The discovery could lead to the creation of small but powerful computational devices that may revolutionise the electronics industry.
In doing so, they also discovered some of the underlying mechanisms that prevent researchers from successfully injecting spin-polarised electrons into a semiconducting surface.
Physicists hope to harness the power of an electron’s spin to make multifunctional computational devices, where a single multifunctional device would replace hundreds of conventional devices, leading to faster, smaller electronics that consume less power.
Currently, electronic devices use an electron’s mass and charge to do the necessary work, but these devices have limitations in their size and power — researchers estimate that in about 10 years the prevalent technologies used today to make smaller, more powerful devices will reach that limit.
For about 10 years, researchers have been exploring the idea of exploiting an electron’s spin to enhance the performance of devices. Spins can rotate in a coherent manner and thus alter the resistance of a device in a controlled manner. These properties may enable greater storage capacity and information processing from spintronic devices.
Until now, however, injecting spin-polarised electrons into a semiconductor surface has not worked — a high percentage of the electrons change their spin orientation during the injection process. The highest spin efficiency recorded was 40 percent at 10 degrees Kelvin, a temperature too low for effective use in electronic devices.
Vincent LaBella and his colleagues have achieved injection efficiency of 92 percent into a gallium arsenide (GaAs 110) surface at a temperature of 100 K, which is the temperature of liquid nitrogen, a substance often used in the semiconductor industry.
The researchers used a technique that incorporates a magnetic nickel Scanning Tunnelling Microscope (STM) tip used to inject electrons that are 100 percent oriented in one direction. They can use measurements of polarisation to determine whether or not the electrons retain their spin, a technique they call spin-polarised tunnelling induced luminescence microscopy (SP-TILM).
The STM also enables the researchers to correlate surface features in the topography of the semiconductor with the degree of spin disruption.
The researchers found that areas with an atomic ‘step,’ a spot where the atoms do not form an even surface, cause spin disruption. The particular form of GaAs they used, GaAs (110) has few steps in it, accounting for the high degree of success in injecting spin-polarised electrons. The places where these steps occurred turned out to be the source of electron disruption, causing the spins to flip.
‘Until now, no one has pinned down the fact that steps scatter spins,’ LaBella said.

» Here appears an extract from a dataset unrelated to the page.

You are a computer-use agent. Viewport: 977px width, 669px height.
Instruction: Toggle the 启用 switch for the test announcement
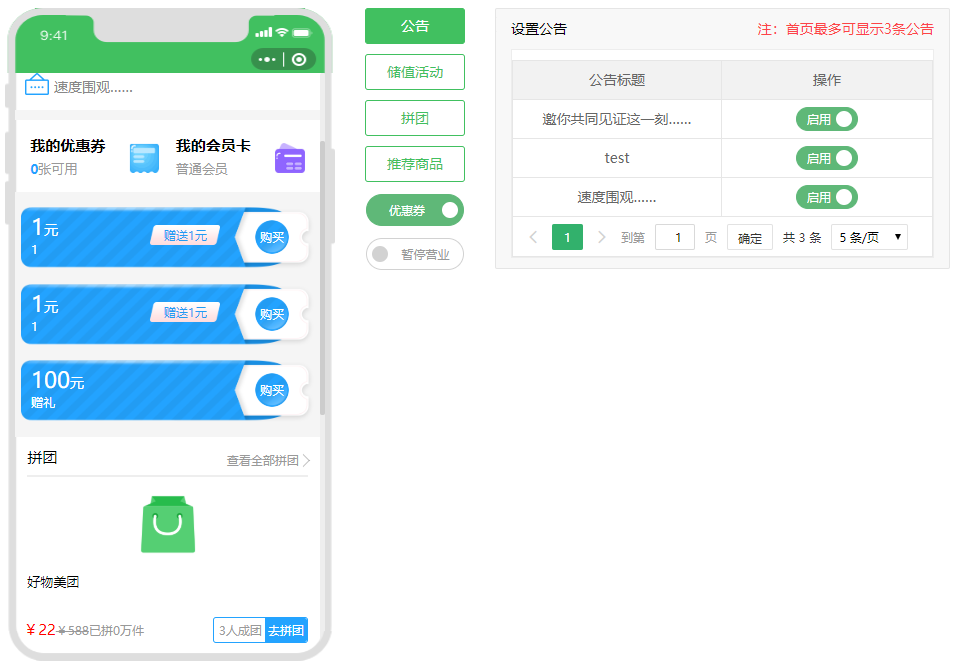pyautogui.click(x=827, y=158)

It takes a free electron to scatter another electron’s spin, and usually within a crystal all electrons are paired up, unless there is a broken bond. In the case of GaAs 110, all the electrons are in filled orbitals, so the spins are stable.
There are plenty of surfaces where the electronic configuration is not as smooth, implying that they would be less efficient surfaces for use in spintronics, LaBella said.
The researchers plan to study other semiconductor and ferromagnetic surfaces using the same techniques.